Closed josephburnett closed 5 years ago
I'm taking a first stab at this. But instead of having Prometheus scrape the pods, I'm having the Autoscaler scrape them directly. This is because having Prometheus as a hard dependency and critical-path runtime component is a concern.
Scraping pod is hard when sidecar injection / mTLS is enabled I believe. This is a limitation of Istio, and for Prometheus we may have to use the version that comes with Istio to overcome this limitation. Not sure if we can do this for our autoscaler.
/cc @ZhiminXiang
Istio is working on a feature to support scraping pod from the Prometheus pre-installed by Istio when mTLS is enabled. Currently we use our own Prometheus, not the one installed by Istio, which could potentially block scraping pod after mTLS is enabled. /cc @mdemirhan
Scraping pod is hard when sidecar injection / mTLS is enabled
@tcnghia What makes it hard?
@josephburnett if we want to enable mTLS, then Prometheus is required to have Istio sidecar injected. After injecting sidecar into Prometheus, Prometheus is not able to scrape pod directly as Istio sidecar does not allow accessing Pod by using Pod IP.

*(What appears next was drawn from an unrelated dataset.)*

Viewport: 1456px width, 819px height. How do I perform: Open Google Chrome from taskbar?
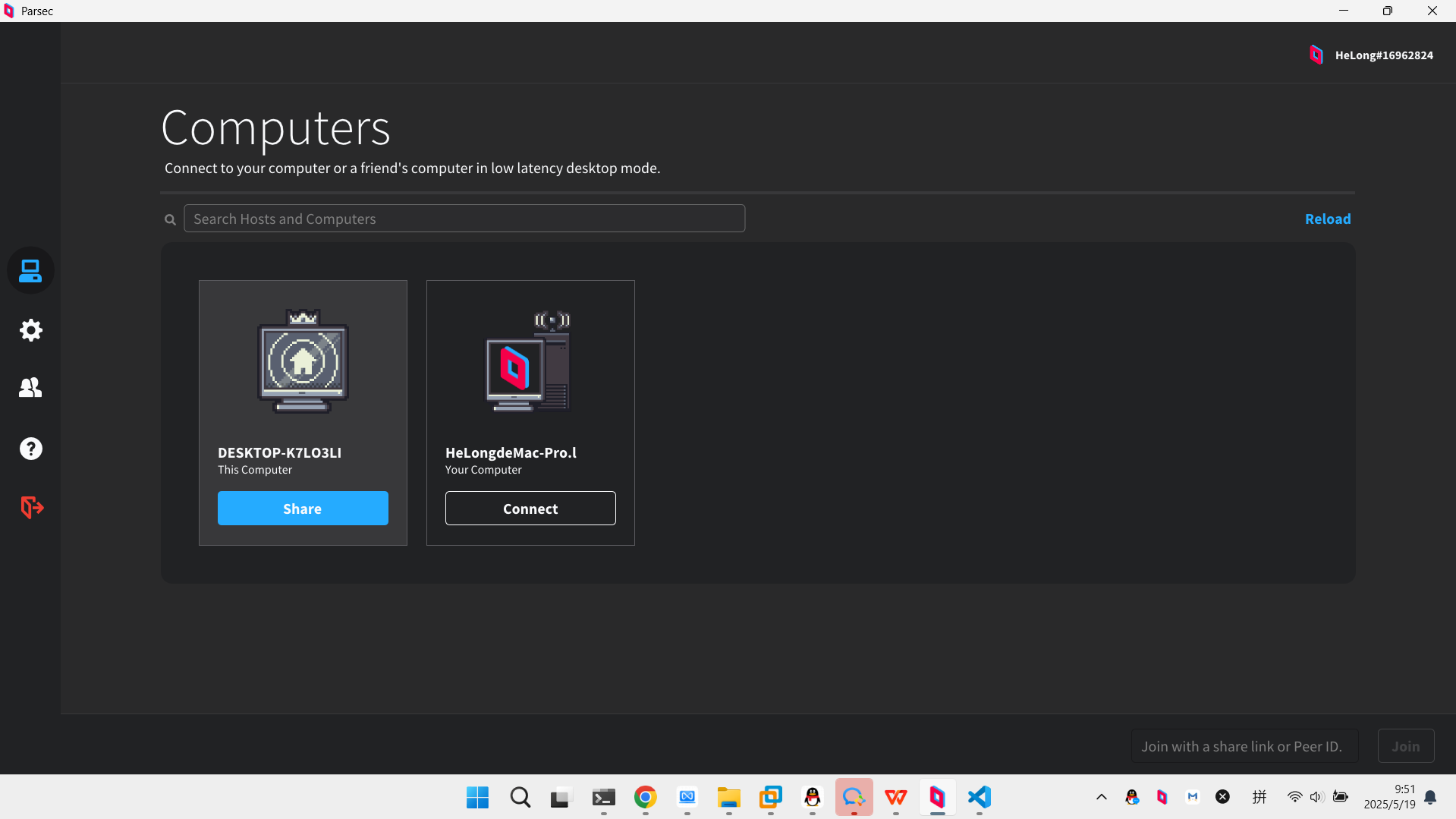click(646, 797)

Istio sidecar does not allow accessing Pod by using Pod IP
What technical reason prevents the Istio sidecar from allowing access by Pod IP? E.g. can we fix this?
One limitation is that all the network graph is replicated in all the Envoy sidecars. Restricting the network nodes to K8s Services, VirtualServices, and similar helps them (a) reduce the graph size, and more than that (b) also reduce how much updates they need to handle.
There are pending work on Istio side to support incremental network update, but it is still in design phase.
What I want is to stop injecting knowledge about the autoscaler into the deployment from within the revision controller which is a layering violation (@mattmoor). I just want pods to expose their metrics in the standard Prometheus format and whatever autoscaling implementation is in charge of the PodAutoscaler
will go get it.
The limitations I'm trying to work around are:
How about this as a way to bootstrap metrics into the mesh? Create a daemonset pusher pair, one within the mesh and one without. The pusher outside (A) scrapes pod metrics and the pusher inside (B) forwards them to the autoscaler over mTLS.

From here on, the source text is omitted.